Despertó sola en su habitación. El palacio estaba desierto. Todos dormían. Pero un ansia incontenible hizo que la reina saliese sola y en silencio, con la única compañía de una antorcha. Recorrió el camino de los pastos, esperando encontrar allí a su amado. La luz de la antorcha iluminó el cercado. La reina no se lo pensó y saltó adentro. Allí, rodeado de vacas estaba el toro. Dormía plácidamente. Pasífae se acurrucó a su lado y se puso a acariciarlo hasta que se quedó dormida. Aún en sueños repetía: Te amo, te amo...te amo.

Un rayo de sol la arrancó de los brazos de Morfeo. Miró y su toro ya no estaba. Lo buscó durante horas hasta que llegó a la orilla del río. Allí estaba, bebiendo. Iba a lanzarse sobre él, desnuda, cuando una hermosa vaca se le adelantó. Y delante de la asombrada reina, su amado montó a su compañera. Pasífae se sentía traicionada, y maldecía a la competidora. Volvió al palacio y ordenó que trajesen a aquella adúltera. La ató a unas columnas y la torturó ella misma hasta la muerte. Bañada en sangre, con las ubres de la pobre víctima arrancadas de un hachazo, se reía, presa de la locura, y gritaba: - Ve ahora con mi amado. –

Y por fín, Zeus, padre de los dioses, metió en la mollera de la reina la más atrevida idea para que pudiese llevar a cabo su pervertido adulterio. Le inspiró la creación de un armazón revestido con la piel de una novilla donde la reina podría ocultarse. Dédalo, arquitecto e ingeniero real, fue el encargado de construir aquel artilugio.

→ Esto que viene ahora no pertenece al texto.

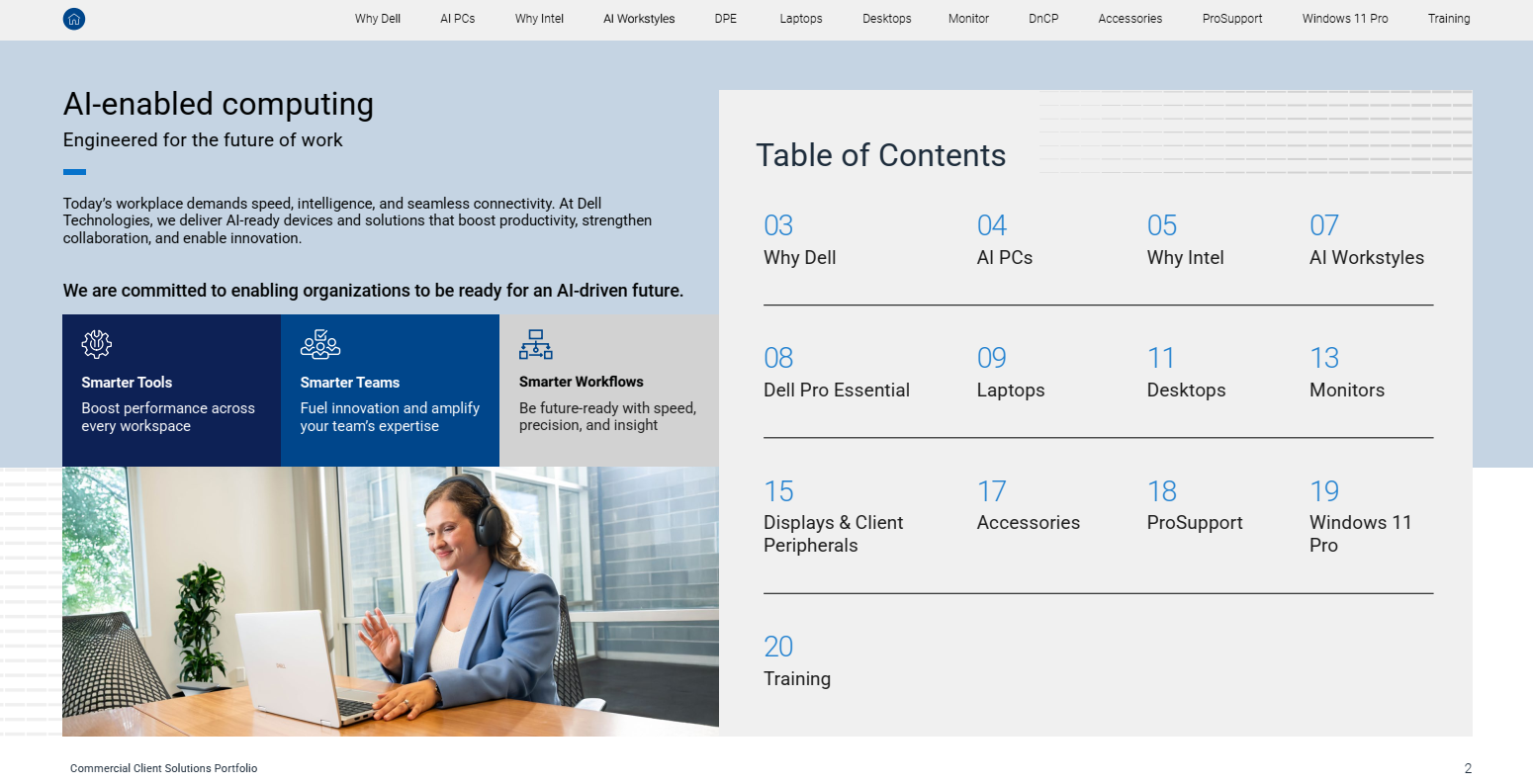Viewport: 1533px width, 784px height.
Task: Go to the DPE navigation item
Action: pyautogui.click(x=726, y=19)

En el prado, ante los ojos acuosos del toro, apareció, trotando alegremente, una jovencísima y pequeña novilla. Sus cuernos eran de oro, y sus pezuñas de bronce labrado. El toro se sintió atraído hacia ella de inmediato y se acercó a olerla. La reina, oculta bajo el disfraz, había tenido mucho cuidado de no delatarse de ningún modo, y había hecho frotar la piel que la recubría por los establos para que se adhiriese el aroma bovino.

El toro primero la acarició con la cola. Pasífae se excitó al sentir las cerdas recorrer sus nalgas, expuestas por la parte de atrás del disfraz. Luego frotó su morro contra el de la novilla. El tanto tiempo deseado beso animal llegó por fin, y la reina colmó de bendiciones los enormes labios de su amado. Y por último, el astado dejó caer todo su peso sobre el armazón, para poder montar a su hembra. A la primera arremetida, la reina se sintió plena. Nunca hubiera imaginado tanto placer y tan grande tamaño de miembro llenando su sexo. Extasiada recibió durante media ahora las salvajes acometidas del animal hasta que el semen taurino la invadió las entrañas. Nada más correrse, el animal salió trotando, dejando a una radiante y pletórica reina embarazada del horrible monstruo que años después sería el peor enemigo de la vencida Atenas.